HPLC vs. Mass Spectrometry: Which Is Better for Peptide Testing?

When evaluating research peptide quality, two analytical methods appear most frequently in laboratory reports: HPLC (high-performance liquid chromatography) and mass spectrometry (MS). They are often mentioned together, but they measure fundamentally different things. Understanding the distinction — and the limitations of each — is essential for interpreting any peptide analysis report correctly.

The short answer to "which is better" is: neither alone is sufficient. The complete answer requires understanding what each method actually does.

What HPLC Measures

HPLC is a separation and quantification technique. It separates compounds in a sample based on their chemical properties (primarily hydrophobicity in reversed-phase HPLC) and measures how much of each compound is present relative to the total.

The output — a purity percentage — tells you what proportion of UV-detectable material in the sample is the dominant compound. A result of 97.5% means the main peak accounts for 97.5% of the total UV-detected peak area under the analysis conditions.

What HPLC answers: How pure is the dominant compound in this sample?
What HPLC does not answer: What is that dominant compound?

What Mass Spectrometry Measures

Mass spectrometry measures the mass of molecules. It ionises compounds and measures the mass-to-charge ratio (m/z) of the resulting ions, producing a spectrum that identifies the molecular weight of compounds in the sample.

For peptide analysis, ESI-MS (electrospray ionisation mass spectrometry) is the most common method. It detects the intact molecular weight of the dominant compound, which is then compared to the theoretical molecular weight of the expected peptide.

What MS answers: Is the dominant compound the expected molecule?
What MS does not answer: What percentage of the sample is that compound?

Why Both Methods Together Answer the Full Question

The combination of HPLC and MS addresses a question that neither method can answer alone:

"Is this sample predominantly the expected compound, and how pure is it?"

• HPLC alone: "The sample is 97% pure" — but 97% of what?
• MS alone: "The dominant compound has the correct molecular weight" — but how much of the sample is that compound?
• HPLC + MS: "The sample is 97% the correct compound, confirmed by both purity quantification and molecular weight."

A CoA containing only HPLC data is incomplete. A CoA containing only MS data is equally incomplete. The two methods are complementary, not interchangeable.

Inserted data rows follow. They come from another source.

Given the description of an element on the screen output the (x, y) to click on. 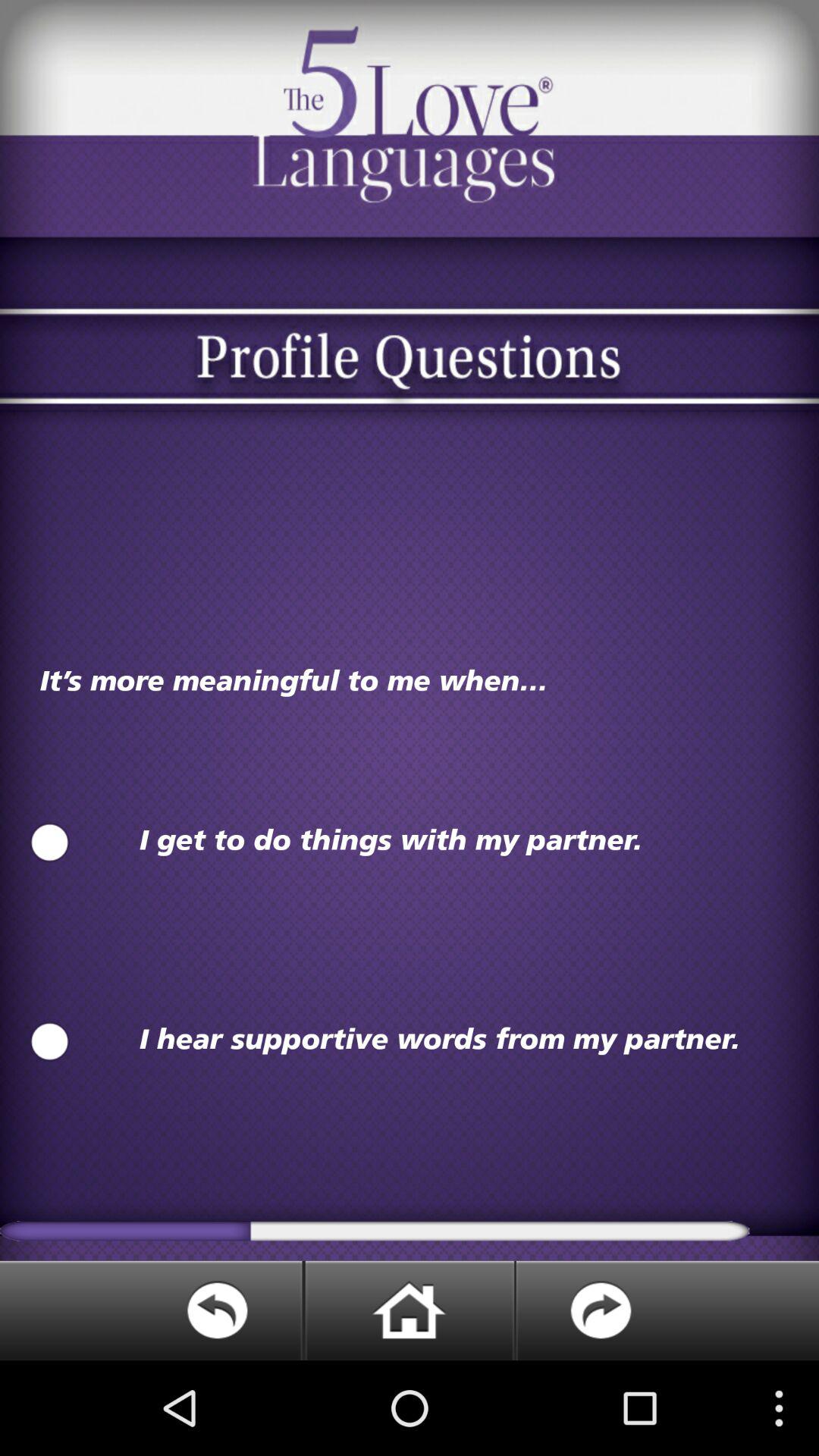
home button (409, 1310)
Given the description of an element on the screen output the (x, y) to click on. 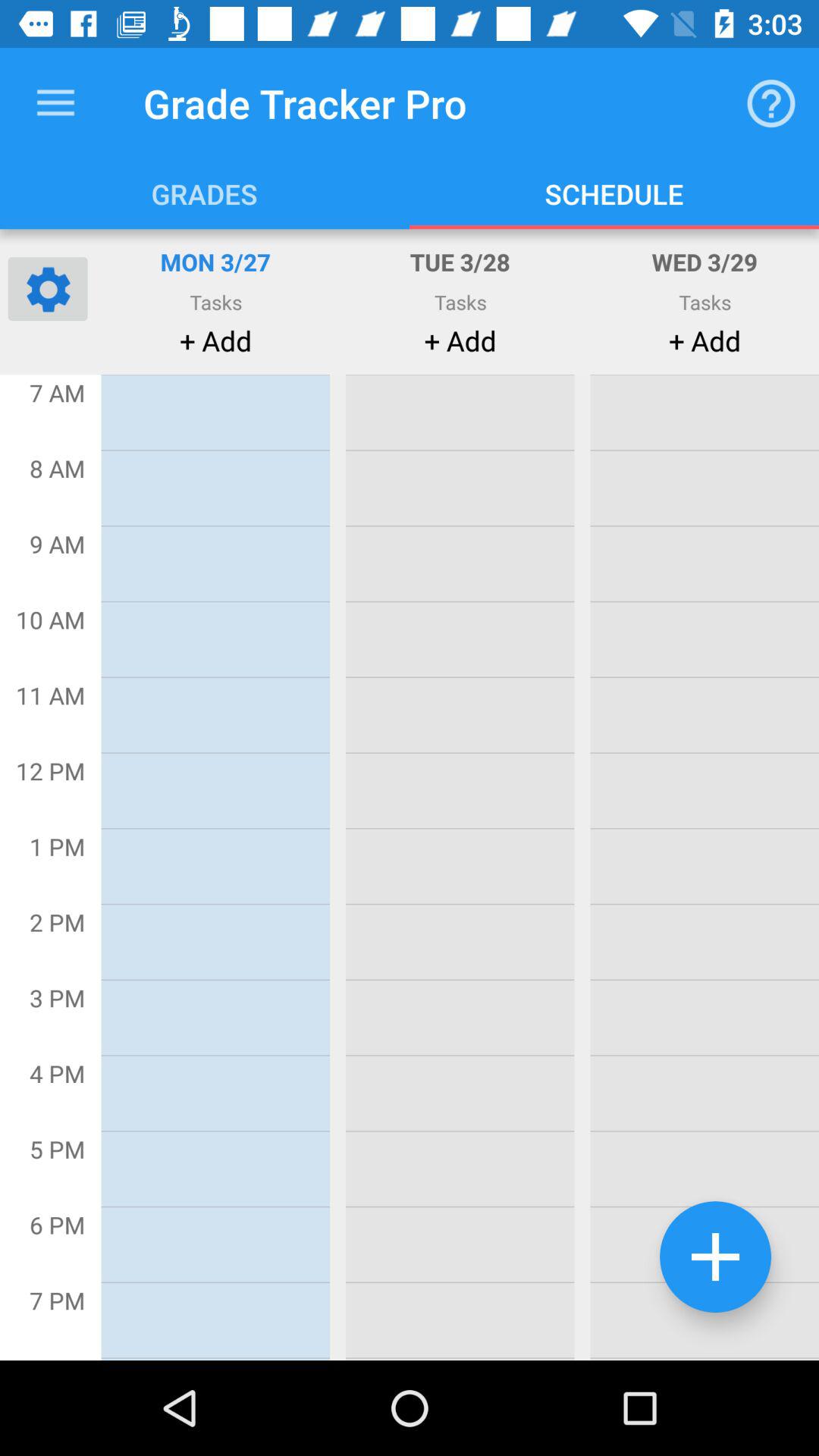
menu (55, 103)
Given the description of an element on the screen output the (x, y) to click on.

Where Each Method Falls Short Alone

HPLC Limitations

• Cannot identify what the peaks are — only that they are present and how large they are
• Cannot distinguish between structural isomers or analogues with identical retention times
• Cannot detect compounds that do not absorb UV at the detection wavelength
• A 99% purity result on HPLC is meaningless as quality evidence without MS identity confirmation

Mass Spectrometry Limitations

• Does not quantify the proportion of a compound in the sample — presence is confirmed, not amount
• Cannot distinguish between compounds of identical mass (isobaric compounds)
• Some ionisation techniques fragment large molecules, making interpretation more complex
• Requires calibration and interpretation by a qualified analyst

When Additional Methods Are Needed

For specific quality concerns beyond purity and identity, additional methods are required:

• Endotoxin testing (LAL assay) — neither HPLC nor MS can detect bacterial endotoxins; dedicated testing is required
• Amino acid analysis — confirms the composition and stoichiometry of the amino acid sequence
• Elemental analysis — confirms the empirical formula and can detect certain inorganic contaminants
• Microbiological testing — required to assess sterility, separate from chemical analysis

At Peptest, standard analysis includes both HPLC purity and MS identity. Endotoxin testing, pathogen screening, and microbiological testing are available as additional analyses. The standard pair — HPLC + MS — is the minimum that provides a meaningful quality assessment for a research peptide sample.